Author ORCID Identifier
https://orcid.org/0000-0003-4921-6454
Defense Date
2024
Document Type
Dissertation
Degree Name
Doctor of Philosophy
Department
Systems Modeling and Analysis
First Advisor
Paul Brooks
Second Advisor
Craig Larson
Third Advisor
Yanjun Qian
Fourth Advisor
Cesar Zamudio
Fifth Advisor
David Edwards
Abstract
Recommendation systems are essential for providing personalized user experiences, but their performance can be affected by outliers especially in traditional collaborative filtering methods that use the L2-norm. To address this challenge, we developed two new algorithms, SharpEl1rs and SharpEl1rs-Impute, based on the L1-norm to improve resistance against extreme values and effectively handle missing data. Our experimental setting was designed to compare these proposed methods with existing techniques. Then our algorithms are applied to real datasets to assess their performance, with findings indicating that our proposed models offer improved accuracy in some cases and solid performance in others for industrial-scale recommendation systems.
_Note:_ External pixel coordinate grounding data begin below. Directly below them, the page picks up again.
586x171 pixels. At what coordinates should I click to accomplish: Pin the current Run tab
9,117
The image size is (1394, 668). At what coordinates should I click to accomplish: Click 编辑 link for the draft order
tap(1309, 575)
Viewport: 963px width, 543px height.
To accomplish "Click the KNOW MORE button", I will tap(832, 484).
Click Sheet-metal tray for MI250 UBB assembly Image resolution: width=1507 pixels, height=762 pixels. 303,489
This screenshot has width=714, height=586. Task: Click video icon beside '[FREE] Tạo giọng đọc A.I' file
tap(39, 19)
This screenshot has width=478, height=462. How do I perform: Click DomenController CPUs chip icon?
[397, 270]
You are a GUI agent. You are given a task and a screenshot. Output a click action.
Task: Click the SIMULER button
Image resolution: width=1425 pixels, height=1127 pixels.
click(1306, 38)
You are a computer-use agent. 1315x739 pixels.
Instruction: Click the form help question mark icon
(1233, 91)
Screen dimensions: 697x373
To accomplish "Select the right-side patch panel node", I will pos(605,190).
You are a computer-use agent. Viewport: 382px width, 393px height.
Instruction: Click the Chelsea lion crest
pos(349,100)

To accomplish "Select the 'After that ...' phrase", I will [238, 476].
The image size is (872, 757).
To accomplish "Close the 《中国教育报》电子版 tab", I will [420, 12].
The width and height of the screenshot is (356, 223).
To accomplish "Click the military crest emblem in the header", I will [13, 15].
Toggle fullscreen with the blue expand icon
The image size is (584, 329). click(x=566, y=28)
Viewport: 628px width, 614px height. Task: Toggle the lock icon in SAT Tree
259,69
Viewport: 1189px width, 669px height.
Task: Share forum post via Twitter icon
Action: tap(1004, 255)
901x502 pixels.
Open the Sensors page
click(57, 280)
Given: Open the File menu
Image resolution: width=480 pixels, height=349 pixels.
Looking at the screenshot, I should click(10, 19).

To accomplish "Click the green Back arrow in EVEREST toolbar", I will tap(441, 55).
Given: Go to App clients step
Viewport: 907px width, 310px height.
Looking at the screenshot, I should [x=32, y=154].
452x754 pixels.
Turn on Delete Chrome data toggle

Following this, we introduced a third algorithm, SparseL1rs, which incorporates a Lasso penalty into the optimization problem. Traditional Lasso-penalized models generally assume fully observed data, limiting their applicability in real-world scenarios where datasets are often incomplete. Our integration allows for effective management of missing data and promotes sparsity, enhancing both resistance to outliers and interpretability.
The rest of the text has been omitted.